The Krasznahorkai challenge

The "discovery" of László Krasznahorkai continues apace in the wake of the Hungarian's Man Booker International Prize victory. A review by Hari Kunzru of Seiobo There Below in the Guardian is part of an advance guard – watch out for more newspaper, magazine and website reviews of his work over the coming weeks. Kunzru, like others, has found himself agreeing with the MBI judges' choice ("the intensity of [Krasznahorkai's] commitment to the art of fiction is indisputable") and restating that the English-speaking literary world has its limitations: "in ambition and seriousness [Seiobo] matches any English-language fiction of recent times. As the worthy winner of this year’s Man Booker International prize, Krasznahorkai throws down a challenge: raise your game or get your coat."


An interesting alternative view on international writing comes from India. In a fascinating piece in The Hindu various senior literary figures there noted the health of Indian literature and that part of the reason for its vivacity is the number of writers who use English as their first language. Importantly though, says Pranav Kumar Singh, Head of Editorial at Pan Macmillan India, "the usage is neither Queen’s nor American and the expression and context is completely Indian" – it is a new hybrid, in other words. As a result: "We have authors, both Indian and of Indian origin, whose works showcase that we are increasingly more global and inclusive." Two of the writers picked out as representatives of the new style, "World English", were Neel Mukherjee, MB shortlisted last year, and Amitav Ghosh, a contender for this year's MBI Prize. 

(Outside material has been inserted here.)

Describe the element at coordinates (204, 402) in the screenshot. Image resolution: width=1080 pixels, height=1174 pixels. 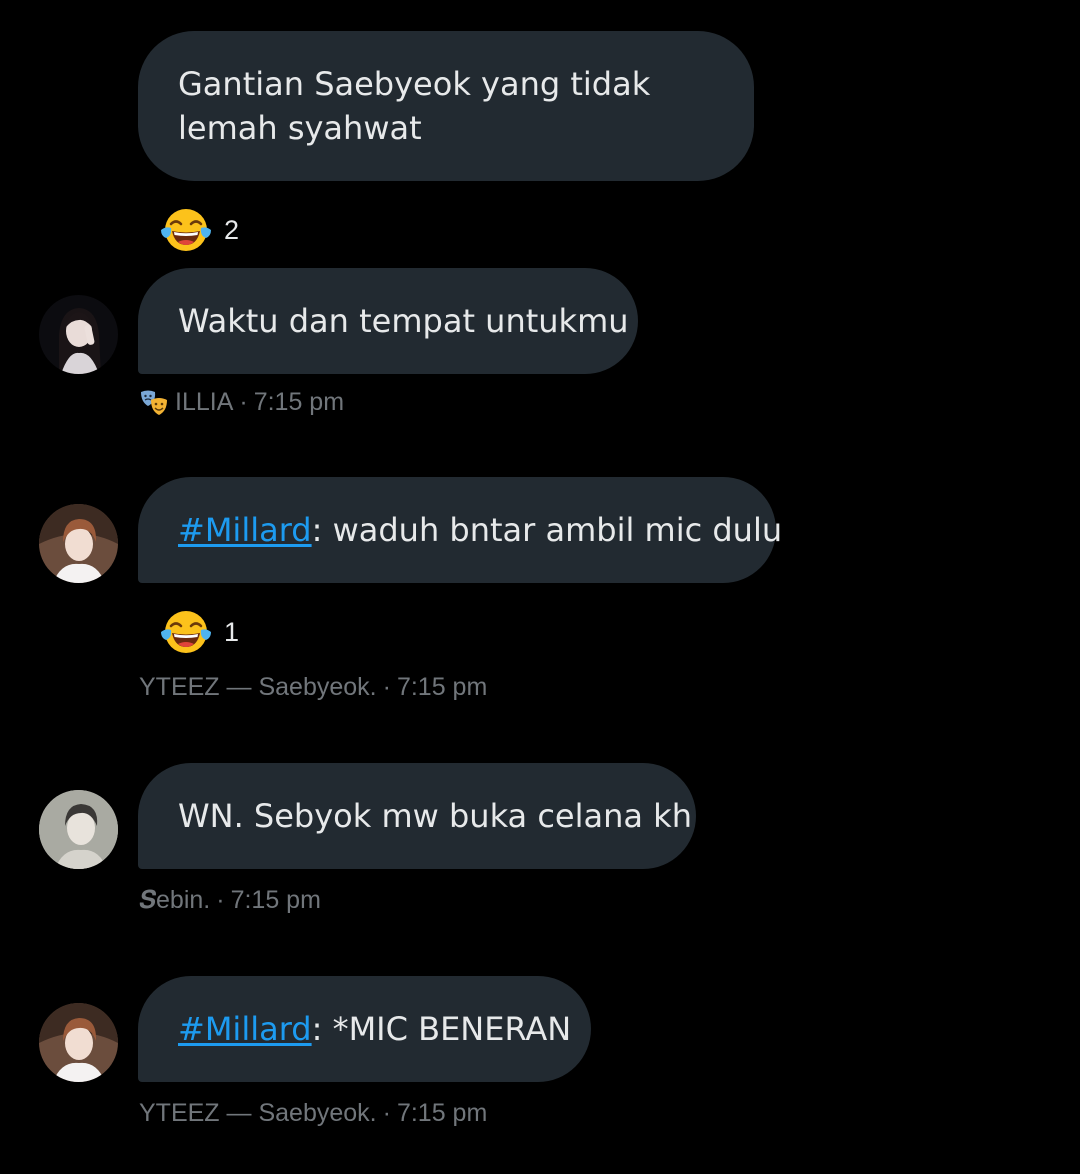
I see `sender-name: ILLIA` at that location.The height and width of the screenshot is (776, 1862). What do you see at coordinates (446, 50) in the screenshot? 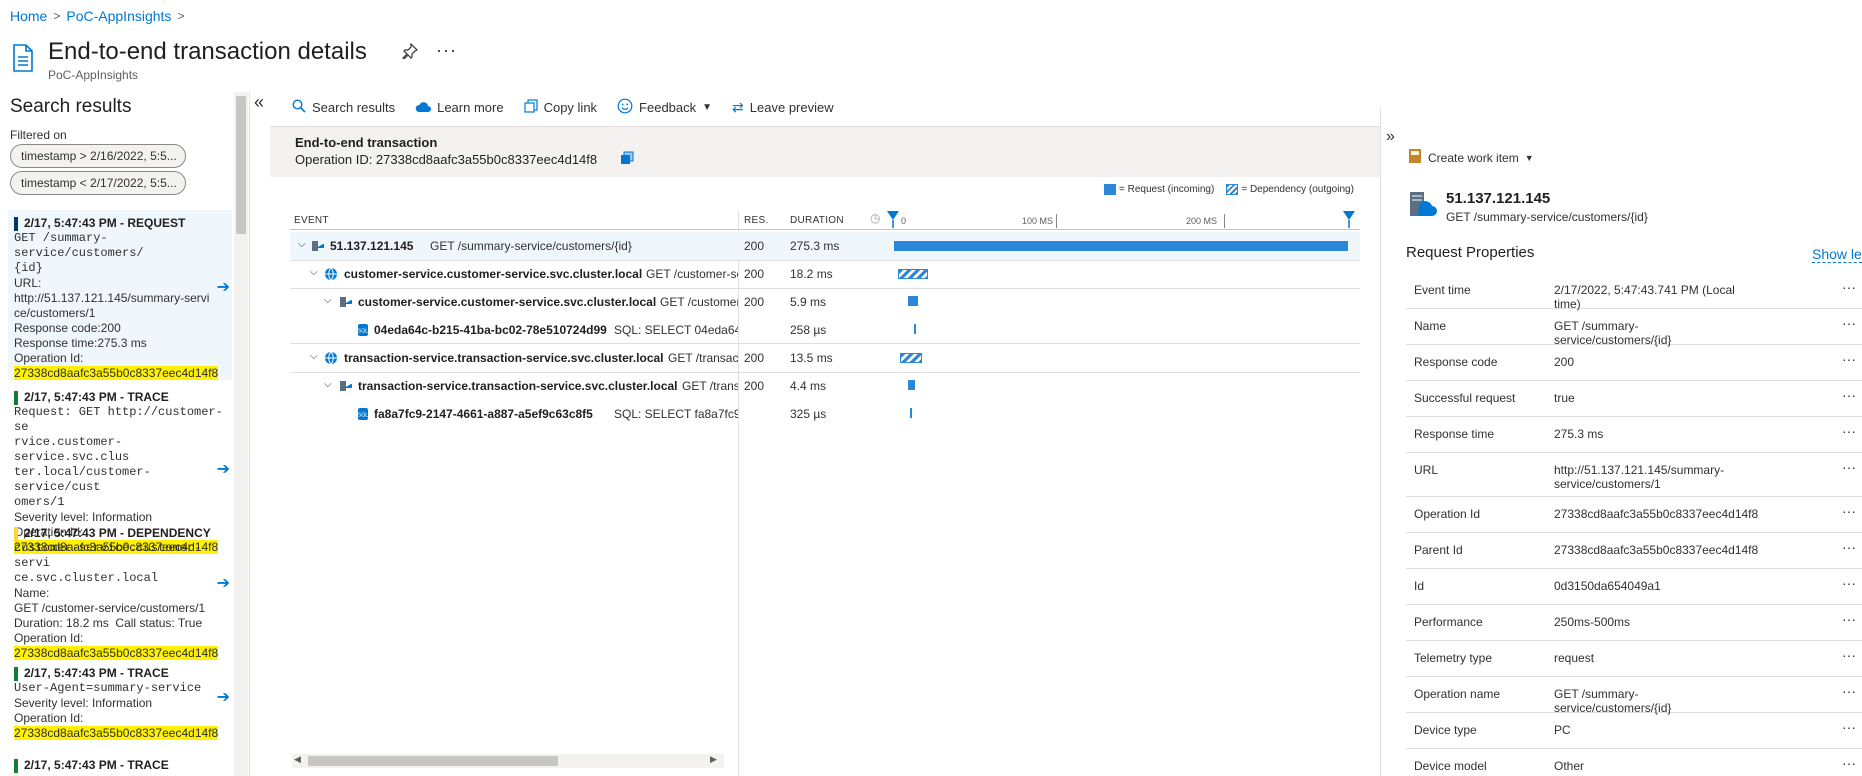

Congratulations to Professor Louise Richardson, who has just been nominated as the first female Vice Chancellor of Oxford University (it is the vice chancellors who do the real work). Prof Richardson, currently at St Andrews, will become the 272 vice chancellor and first woman to hold the post since the university's inception in 1230. This is, of course, highly laudable but more important by far is the fact that the professor is also a new trustee of the Booker Prize Foundation – the charitable arm of the prize which funds initiatives to foster reading in universities, libraries, prisons and among the blind.


Kazuo Ishiguro, Man Booker winner in 1989 with The Remains of the Day, has just turned 60 and he is in reflective mood. Looking back recently at his early books he says: "I actually have begun to question whether the whole premise of those books was right, to be honest. When I was younger and wrote books like The Remains of the Day, I assumed that if you get your moral values right at a certain stage, you can steer a good course through your life." He has since learned, he says, that moral values change: "That whole model of figuring out values, debating them in pubs and student halls of residence, and then those values then seeing you through [life], applies only up to a point. Actually, you discover you do not have that much control over your life." Ishiguro is a notoriously slow writer so there will be quite a wait to see how this new consciousness emerges in his fiction.